L’une d’entre elles concerne toutefois la musique. 2013 restera, en effet, une année plutôt riche dans le domaine. Comparé au reste de l’actualité, tout cela fait, certes, office de mercurochrome sur une jambe de bois mais ne boudons pas notre plaisir. Au moins le temps d’une rétrospective relatant treize des temps forts de l’exercice. Treize derniers desserts qui se sont démarqués dans une vitrine pourtant des plus alléchantes. Jugez plutôt : David Bowie (retour de l’année), Paul Mc Cartney, Steven Wilson, Portugal The Man, Queen of the Stone Age, Steve Lukather (avec ou sans Toto), Anna Calvi, Miles Kane… On continue ? Cass McCombs, le prodige Jake Bugg (deux albums !), Midlake, Deep Purple, Mazzy Star, Agnes Obel, Nick Cave...

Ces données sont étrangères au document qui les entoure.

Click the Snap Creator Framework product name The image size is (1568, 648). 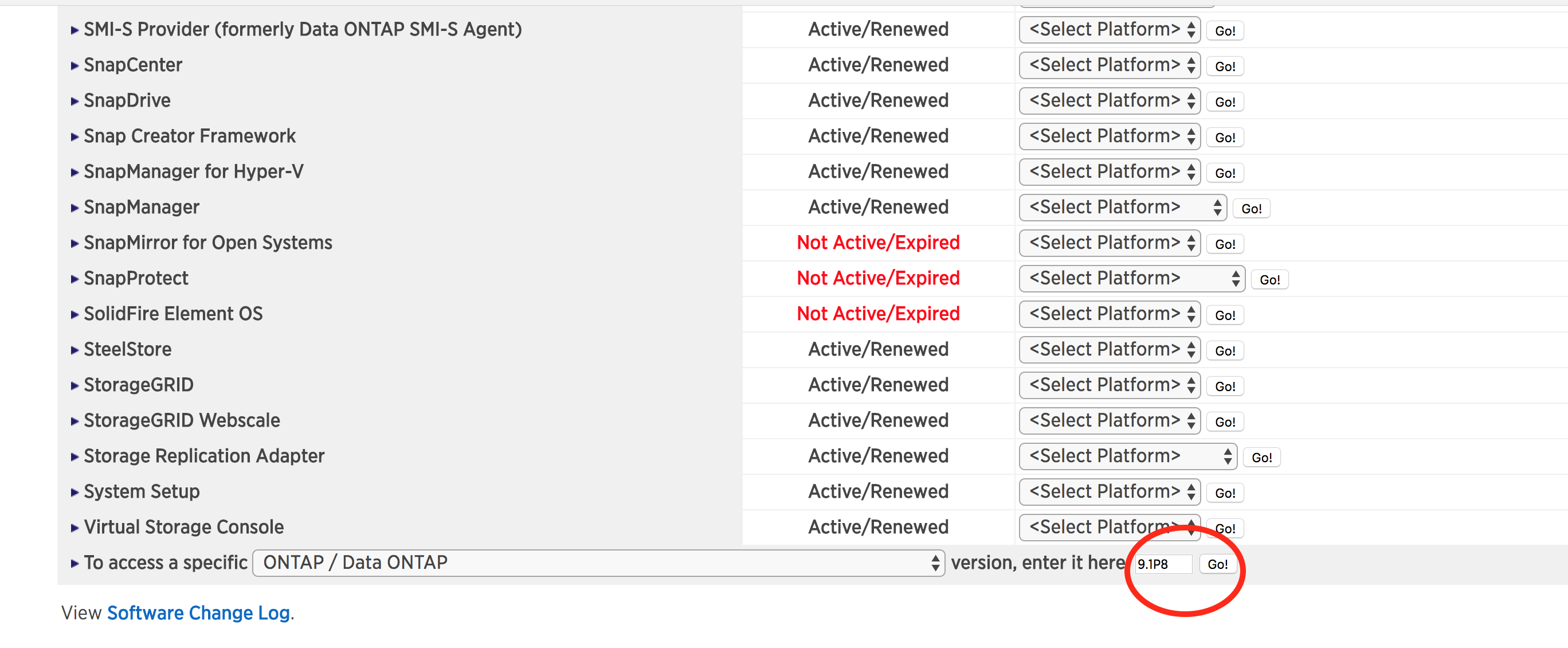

Et en France ? Du beau monde : Higelin, Daho, Monsieur Roux, sans oublier feu Daniel Darc. Loin des déceptions, aussi franches (Beady Eye, Jil Is Lucky) que relatives (Dream Theater, MGMT), ou des sucreries dangereuses pour le cholestérol auditif (Daft Punk, malgré l’excellent Get Lucky), voici, sans ordre de préférence ou presque, les treize galettes qui auront le plus tourné, ces douze derniers mois, dans nos platines.
Jacco Gardner
Cabinet of Curiosities
Digne héritier des années 60 et d’une scène pop baroque elle-même emmenée par les Kinks et les Beach Boys de l’ère Pet Sounds, le Néerlandais ravive, en douze mini symphonies psychédéliques, le souvenir d’une scène musicale dont les groupes phares s’appelaient les Left Banke, les Zombies ou encore Millenium.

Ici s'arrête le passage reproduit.